Exercises:
A. In the UAV navigation excerpt, what field of view does the onboard camera capture video with?
B. List every task configuration compared in the table of the UAV navigation excerpt.
C. Please repeat the passage of the UAV navigation excerpt starting with "The energy model" and going on through "the operational structure.".
***** Page extract *****
Table 3. Navigation techniques comparison.

Task Configuration	Mean Latency (ms)	p95 (ms)	CPU (%)	GPU (%)	RAM (MB)	Power (W)	Real-Time?
DQN inference only	3.2	5.1	34	42	1450	5.1	Yes
EKF fusion only	2.1	3.4	29	15	980	4.2	Yes
EDRS only	7.6	11.2	45	68	1650	6.8	Yes
All tasks concurrent	9.8	14.6	71	87	2100	7.2	Marginal

reports detailed latency, utilisation, and power metrics across single-task and multitask configurations.

Turbulence, modelled using a simplified Dryden spectral model, presents turbulence intensity that increases with altitude according to empirical urban boundary layer profiles. Wind fields, stratified into layers with varying average speeds and turbulence variance, allow the agent to exploit favourable wind layers or avoid areas of high turbulence.

The energy model directly accounts for the additional energy demand when climbing into layers of stronger turbulence, linking altitude decisions with energy consumption.

Figure 8 describes the functional connections between Jetson Nano and the onboard subsystems. Specifically, it shows the connections between the LiDAR, GNSS, and IMU sensors, the power management components, and the propulsion control units (ESCs). The diagram reflects the actual configuration adopted in the system, clarifying the operational structure.

3.7. Imaging and Sensor Suite

The UAV, equipped with a compact On Real G1 PRO camera, captures 1080p video with a 120° field of view. The camera is mounted on a vibration-isolated platform to minimise motion blur and improve image stability.

To improve visual data quality, the system uses AI-based image processing techniques. Enhanced Deep Super-Resolution (EDSR) networks reconstruct high-resolution images from low-resolution inputs by learning residual mappings [64]. The system uses denoising autoencoders (DAE) to reduce sensor noise and improve sharpness, especially in low-light or high-vibration conditions [65].

The imaging system, integrated with inertial sensors, supports visual-inertial odometry (VIO) to maintain localisation in GPS-denied environments. Multimodal sensor fusion in UAVs, particularly the combination of visual, thermal and radar data, enables reliable object detection and tracking [66].

To facilitate intelligent and adaptive navigation, the UAV incorporates a reinforced learning algorithm that allows it to autonomously develop optimal flight strategies in complex environments.
***** Data extract *****
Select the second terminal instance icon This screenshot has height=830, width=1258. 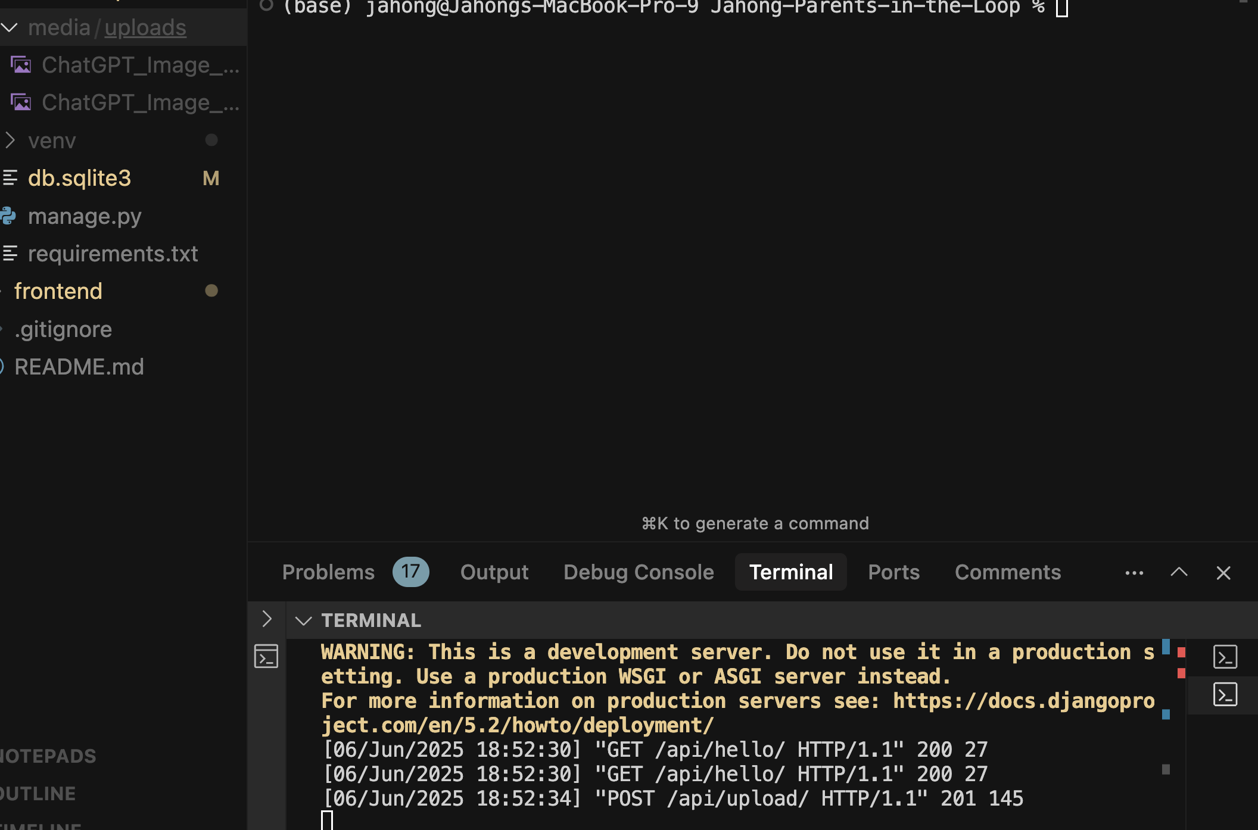1225,695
*****
Solutions to the exercise:
A. A 120° field of view.

B.
DQN inference only
EKF fusion only
EDRS only
All tasks concurrent

C.
The energy model directly accounts for the additional energy demand when climbing into layers of stronger turbulence, linking altitude decisions with energy consumption.

Figure 8 describes the functional connections between Jetson Nano and the onboard subsystems. Specifically, it shows the connections between the LiDAR, GNSS, and IMU sensors, the power management components, and the propulsion control units (ESCs). The diagram reflects the actual configuration adopted in the system, clarifying the operational structure.